日本では従来から「日本酒1合」を1単位としているため、エタノール換算で1ドリンク=20gですが、下の表のように世界では国ごとに基準が異なります。この論文は英国なので、1ドリンク=8gとしています
 
下記の表は、1ドリンク=10gとした場合の量です。
日本の許容量はガイドラインで1日20gまでとされています。
そのためビールなら中ビン1杯まで、日本酒なら1合までです。

e-ヘルスネット:https://www.e-healthnet.mhlw.go.jp/information/alcohol/a-02-001.html

 
日本でもいくつかのコホート研究で、「虚血性心疾患」「脳梗塞」「2型糖尿病」「死亡率」については、Jカーブパターンが成り立つとされています。
つまり、酒を全く飲まない人よりも、適度に飲んでいる方が、これらのイベントを抑制できるということです。

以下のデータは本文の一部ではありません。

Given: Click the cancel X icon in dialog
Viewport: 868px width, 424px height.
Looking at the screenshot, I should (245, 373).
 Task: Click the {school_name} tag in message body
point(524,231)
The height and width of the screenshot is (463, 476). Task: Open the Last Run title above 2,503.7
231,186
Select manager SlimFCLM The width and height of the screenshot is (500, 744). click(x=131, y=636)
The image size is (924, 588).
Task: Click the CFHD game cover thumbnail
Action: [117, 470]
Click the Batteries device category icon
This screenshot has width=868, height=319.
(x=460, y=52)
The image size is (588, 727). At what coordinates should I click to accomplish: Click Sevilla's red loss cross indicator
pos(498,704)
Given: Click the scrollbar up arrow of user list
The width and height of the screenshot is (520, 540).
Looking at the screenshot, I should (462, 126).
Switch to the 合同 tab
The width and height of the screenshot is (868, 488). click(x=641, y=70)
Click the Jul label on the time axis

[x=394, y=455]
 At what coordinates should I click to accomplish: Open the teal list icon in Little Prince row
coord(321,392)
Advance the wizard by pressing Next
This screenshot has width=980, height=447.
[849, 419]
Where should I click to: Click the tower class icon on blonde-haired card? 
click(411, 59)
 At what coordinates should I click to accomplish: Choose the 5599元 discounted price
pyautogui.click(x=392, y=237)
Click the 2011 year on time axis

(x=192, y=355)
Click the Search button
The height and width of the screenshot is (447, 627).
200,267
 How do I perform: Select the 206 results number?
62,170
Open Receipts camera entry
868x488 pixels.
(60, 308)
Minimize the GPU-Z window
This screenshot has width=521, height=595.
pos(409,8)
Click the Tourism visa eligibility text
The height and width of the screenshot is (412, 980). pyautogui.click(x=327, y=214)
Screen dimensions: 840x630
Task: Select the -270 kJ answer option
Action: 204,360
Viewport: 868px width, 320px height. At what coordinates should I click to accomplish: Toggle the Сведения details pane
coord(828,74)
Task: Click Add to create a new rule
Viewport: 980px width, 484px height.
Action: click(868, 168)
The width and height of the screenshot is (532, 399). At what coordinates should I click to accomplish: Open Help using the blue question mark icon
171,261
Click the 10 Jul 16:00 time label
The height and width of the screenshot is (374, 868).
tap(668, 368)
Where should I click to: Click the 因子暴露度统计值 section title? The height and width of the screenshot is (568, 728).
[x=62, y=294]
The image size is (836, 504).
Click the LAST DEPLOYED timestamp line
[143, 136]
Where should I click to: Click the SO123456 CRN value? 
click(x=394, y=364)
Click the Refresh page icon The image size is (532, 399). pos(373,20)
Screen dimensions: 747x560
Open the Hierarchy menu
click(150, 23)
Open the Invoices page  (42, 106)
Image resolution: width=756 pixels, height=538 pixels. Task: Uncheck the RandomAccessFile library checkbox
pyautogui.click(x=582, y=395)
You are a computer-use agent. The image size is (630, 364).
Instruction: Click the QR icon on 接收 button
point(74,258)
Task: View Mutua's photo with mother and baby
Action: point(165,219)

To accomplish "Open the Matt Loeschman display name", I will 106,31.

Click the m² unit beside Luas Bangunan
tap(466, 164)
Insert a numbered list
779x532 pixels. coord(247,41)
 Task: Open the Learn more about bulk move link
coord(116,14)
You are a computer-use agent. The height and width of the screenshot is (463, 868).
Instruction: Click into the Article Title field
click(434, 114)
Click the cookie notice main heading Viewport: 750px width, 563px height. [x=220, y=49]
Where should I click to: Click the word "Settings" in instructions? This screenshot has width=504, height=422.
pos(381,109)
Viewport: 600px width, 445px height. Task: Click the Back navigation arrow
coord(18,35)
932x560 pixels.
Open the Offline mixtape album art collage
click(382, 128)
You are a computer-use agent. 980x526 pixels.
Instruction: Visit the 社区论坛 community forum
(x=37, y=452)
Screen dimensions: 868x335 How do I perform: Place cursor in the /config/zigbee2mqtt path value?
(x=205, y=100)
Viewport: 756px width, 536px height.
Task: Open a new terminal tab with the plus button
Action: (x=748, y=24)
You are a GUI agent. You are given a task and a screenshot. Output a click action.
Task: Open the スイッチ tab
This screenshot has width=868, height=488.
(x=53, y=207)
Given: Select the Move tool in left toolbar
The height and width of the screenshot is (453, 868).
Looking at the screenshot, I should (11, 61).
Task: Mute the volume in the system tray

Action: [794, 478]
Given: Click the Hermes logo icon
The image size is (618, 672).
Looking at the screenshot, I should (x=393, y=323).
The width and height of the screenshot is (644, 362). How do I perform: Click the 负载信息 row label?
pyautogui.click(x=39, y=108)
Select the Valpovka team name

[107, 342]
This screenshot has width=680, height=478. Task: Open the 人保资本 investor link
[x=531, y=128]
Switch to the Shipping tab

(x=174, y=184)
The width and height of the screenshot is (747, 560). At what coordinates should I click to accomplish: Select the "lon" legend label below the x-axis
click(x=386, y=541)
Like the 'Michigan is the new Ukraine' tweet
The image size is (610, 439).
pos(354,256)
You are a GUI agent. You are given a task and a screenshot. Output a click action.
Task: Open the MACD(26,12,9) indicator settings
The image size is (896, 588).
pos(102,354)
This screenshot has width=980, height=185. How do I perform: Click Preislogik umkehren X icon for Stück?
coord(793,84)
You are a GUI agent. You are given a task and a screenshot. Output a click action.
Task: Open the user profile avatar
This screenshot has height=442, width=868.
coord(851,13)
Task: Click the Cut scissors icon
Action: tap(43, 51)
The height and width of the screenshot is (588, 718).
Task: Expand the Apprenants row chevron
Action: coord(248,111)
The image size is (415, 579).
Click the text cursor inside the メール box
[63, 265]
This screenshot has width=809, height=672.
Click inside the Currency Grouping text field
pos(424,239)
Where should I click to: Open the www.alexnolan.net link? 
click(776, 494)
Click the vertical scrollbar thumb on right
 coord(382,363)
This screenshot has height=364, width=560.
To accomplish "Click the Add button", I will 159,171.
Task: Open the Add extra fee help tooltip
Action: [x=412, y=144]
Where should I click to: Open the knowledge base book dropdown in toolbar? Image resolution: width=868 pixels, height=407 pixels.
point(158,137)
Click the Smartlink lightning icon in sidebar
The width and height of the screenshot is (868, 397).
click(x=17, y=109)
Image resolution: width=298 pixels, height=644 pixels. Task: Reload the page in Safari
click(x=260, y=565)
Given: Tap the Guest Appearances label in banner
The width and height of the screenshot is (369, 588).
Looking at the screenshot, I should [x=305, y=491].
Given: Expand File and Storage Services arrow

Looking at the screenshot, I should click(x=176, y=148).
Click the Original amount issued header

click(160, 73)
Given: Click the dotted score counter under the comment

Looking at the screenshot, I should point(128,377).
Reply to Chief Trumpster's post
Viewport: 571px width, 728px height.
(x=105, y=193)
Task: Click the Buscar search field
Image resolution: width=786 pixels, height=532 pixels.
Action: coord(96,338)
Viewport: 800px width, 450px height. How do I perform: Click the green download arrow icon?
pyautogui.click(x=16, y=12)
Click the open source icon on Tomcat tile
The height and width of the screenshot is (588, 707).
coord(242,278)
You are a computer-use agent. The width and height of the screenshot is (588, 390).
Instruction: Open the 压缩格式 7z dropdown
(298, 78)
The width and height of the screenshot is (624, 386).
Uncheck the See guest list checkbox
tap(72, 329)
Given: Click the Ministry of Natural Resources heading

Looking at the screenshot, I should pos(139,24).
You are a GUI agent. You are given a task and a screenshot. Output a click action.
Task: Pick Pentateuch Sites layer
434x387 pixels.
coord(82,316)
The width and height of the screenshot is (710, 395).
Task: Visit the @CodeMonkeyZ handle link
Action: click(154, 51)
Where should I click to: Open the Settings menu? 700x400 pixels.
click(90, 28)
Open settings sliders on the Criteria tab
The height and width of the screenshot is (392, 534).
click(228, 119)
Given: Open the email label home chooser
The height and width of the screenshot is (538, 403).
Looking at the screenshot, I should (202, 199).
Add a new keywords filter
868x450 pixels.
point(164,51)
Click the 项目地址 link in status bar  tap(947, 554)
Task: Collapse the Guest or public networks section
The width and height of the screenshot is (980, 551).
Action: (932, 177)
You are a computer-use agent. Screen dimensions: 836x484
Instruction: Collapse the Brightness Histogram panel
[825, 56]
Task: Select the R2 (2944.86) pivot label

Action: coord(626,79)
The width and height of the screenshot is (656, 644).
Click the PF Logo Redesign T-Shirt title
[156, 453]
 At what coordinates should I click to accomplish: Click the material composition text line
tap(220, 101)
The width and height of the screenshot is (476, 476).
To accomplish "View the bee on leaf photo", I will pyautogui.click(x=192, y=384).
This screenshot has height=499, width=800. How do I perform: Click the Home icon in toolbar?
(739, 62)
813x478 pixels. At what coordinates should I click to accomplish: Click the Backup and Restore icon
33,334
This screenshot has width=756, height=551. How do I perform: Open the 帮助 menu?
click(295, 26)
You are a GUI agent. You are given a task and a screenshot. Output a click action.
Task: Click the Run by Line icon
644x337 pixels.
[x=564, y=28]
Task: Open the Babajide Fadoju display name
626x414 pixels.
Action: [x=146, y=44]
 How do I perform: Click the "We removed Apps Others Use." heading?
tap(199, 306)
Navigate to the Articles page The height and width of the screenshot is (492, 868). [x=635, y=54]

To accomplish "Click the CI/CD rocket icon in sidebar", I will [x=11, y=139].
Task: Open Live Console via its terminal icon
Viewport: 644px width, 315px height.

総死亡率では、男女ともに1日23g未満で最もリスクが低くなっています
アルコール消費量と死亡率の関係

【感想】

単刀直入に言うと、この論文には期待はずれでした。
 
患者への説明のため「酒は少量なら体に良い」vs「酒は少量でも体に悪い」で論じたかったのですが、思ったような内容ではなく
 
「酒を飲むほど海馬や脳梁に悪い影響があるよ」
 
という至極当たり前なことを述べています。
 
また、少量の飲酒 vs 非飲酒で海馬の萎縮の具合に有意差がなかったことから、少量の飲酒ではメリットがないと匂わせていますが、それは逆もしかりです。
 
(少量の飲酒で起こる弊害はその程度・・・?)と。
 
確かに、日本のコホート研究では高血圧や脂質異常症は容量依存的にリスクが高まりますが、死亡率や心疾患・脳血管障害のリスク軽減とどちらを取るかと言われたら・・・?
 
結局、外来での患者さんへの説明を大幅に変えるには至りませんでした。
 

まとめ

冒頭で「酒は百薬の長」と言いましたが、徒然草ではこう記されています
 
「百薬のちょうとはいへど、万の病は酒よりこそ起れ」
 
食品でも薬でも、表と裏の両面を常に見ないといけません。